Students will be able to use some classrooms on the south and east sides of the building, including lab facilities. Blue Ridge Architects is conducting the work and project manager Welby Lehman said crews have renovated about 17,000 square feet of the building to date, while the third project phase will renovate another 8,000 square feet.
With the renovations, EMU hopes to boost its STEM — science, technology, engineering and math — research, specifically in biology and chemistry programs.
The first phase included two classrooms, stairwells and elevators, the last of which Lehman said the center did not previously have. The second phase included four classrooms for biology and chemistry, two engineering classrooms and a dissection room.
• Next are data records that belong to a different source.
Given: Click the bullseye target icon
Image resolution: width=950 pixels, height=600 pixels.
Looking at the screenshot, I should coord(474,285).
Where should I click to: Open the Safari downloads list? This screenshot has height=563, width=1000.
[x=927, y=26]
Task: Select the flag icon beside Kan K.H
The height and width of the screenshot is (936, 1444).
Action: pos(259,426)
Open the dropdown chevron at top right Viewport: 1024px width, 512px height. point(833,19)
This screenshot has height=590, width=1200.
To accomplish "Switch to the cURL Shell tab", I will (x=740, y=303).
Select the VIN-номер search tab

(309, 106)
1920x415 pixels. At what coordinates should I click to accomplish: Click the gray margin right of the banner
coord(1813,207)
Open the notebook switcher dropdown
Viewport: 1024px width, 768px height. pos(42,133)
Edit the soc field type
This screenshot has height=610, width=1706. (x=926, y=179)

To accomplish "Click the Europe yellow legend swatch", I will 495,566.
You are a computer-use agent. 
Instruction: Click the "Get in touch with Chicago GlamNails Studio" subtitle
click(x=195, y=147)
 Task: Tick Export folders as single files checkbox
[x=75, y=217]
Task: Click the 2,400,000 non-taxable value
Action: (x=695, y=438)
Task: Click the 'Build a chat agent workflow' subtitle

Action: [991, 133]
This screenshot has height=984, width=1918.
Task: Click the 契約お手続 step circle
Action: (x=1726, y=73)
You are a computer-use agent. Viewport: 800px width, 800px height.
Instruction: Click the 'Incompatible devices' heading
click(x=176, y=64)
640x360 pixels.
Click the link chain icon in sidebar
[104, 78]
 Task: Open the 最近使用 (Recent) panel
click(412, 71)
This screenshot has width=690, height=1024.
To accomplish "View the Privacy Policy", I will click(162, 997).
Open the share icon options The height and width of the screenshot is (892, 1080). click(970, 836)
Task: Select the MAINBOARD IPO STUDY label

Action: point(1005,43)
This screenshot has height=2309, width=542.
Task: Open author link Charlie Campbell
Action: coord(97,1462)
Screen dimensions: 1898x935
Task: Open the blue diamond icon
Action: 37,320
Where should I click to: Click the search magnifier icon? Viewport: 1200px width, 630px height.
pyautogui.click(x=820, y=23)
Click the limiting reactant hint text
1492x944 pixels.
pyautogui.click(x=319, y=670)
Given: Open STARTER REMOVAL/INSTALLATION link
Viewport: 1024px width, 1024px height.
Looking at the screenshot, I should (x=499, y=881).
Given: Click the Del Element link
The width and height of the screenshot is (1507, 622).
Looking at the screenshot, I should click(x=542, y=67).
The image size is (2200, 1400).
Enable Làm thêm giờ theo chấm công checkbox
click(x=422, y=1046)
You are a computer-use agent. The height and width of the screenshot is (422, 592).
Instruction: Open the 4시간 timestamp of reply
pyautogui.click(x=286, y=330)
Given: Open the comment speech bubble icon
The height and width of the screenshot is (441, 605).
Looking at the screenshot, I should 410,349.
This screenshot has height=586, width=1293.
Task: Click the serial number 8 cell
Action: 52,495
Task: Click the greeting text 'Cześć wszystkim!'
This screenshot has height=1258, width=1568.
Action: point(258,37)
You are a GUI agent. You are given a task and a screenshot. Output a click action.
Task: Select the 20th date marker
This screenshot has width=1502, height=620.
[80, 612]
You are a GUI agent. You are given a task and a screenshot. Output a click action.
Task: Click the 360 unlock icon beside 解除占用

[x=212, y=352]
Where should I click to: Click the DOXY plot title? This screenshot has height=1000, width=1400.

Crews also widened hallways and made the north-south corridor a “science concourse.” The concourse will have chalkboard and dry erase wall surfaces for students and faculty to write on, and furniture will be dispersed throughout the space.
“We hope that that becomes the hub of activities for the science building,” Lehman said.
The center’s south and east wings have larger windows compared to older parts of the building, as well as skylights above the science concourse.
Lehman said he hopes the building will be easier to navigate and will have better natural light with the new design.
Daryl Bert, EMU’s vice president of finance, said the project, which is funded entirely by donations, is “trending on budget.” Suter Science Center is nearly 45 years old and Bert expects the renovations to have a 20- to 30-year life span.
Despite a lack of budgetary hiccups since construction began last year, Lehman said crews did encounter some problems with working around faculty’s schedules and the site’s soil.
When crews built the new foundation, Lehman said they “had to dig deeper than we would have otherwise,” because of the soil composition, but that it was “not a big problem.”
During the third phase, workers will build three more classrooms and install eight chemical fume hoods, one of which is in a chemistry classroom completed as part of the second phase.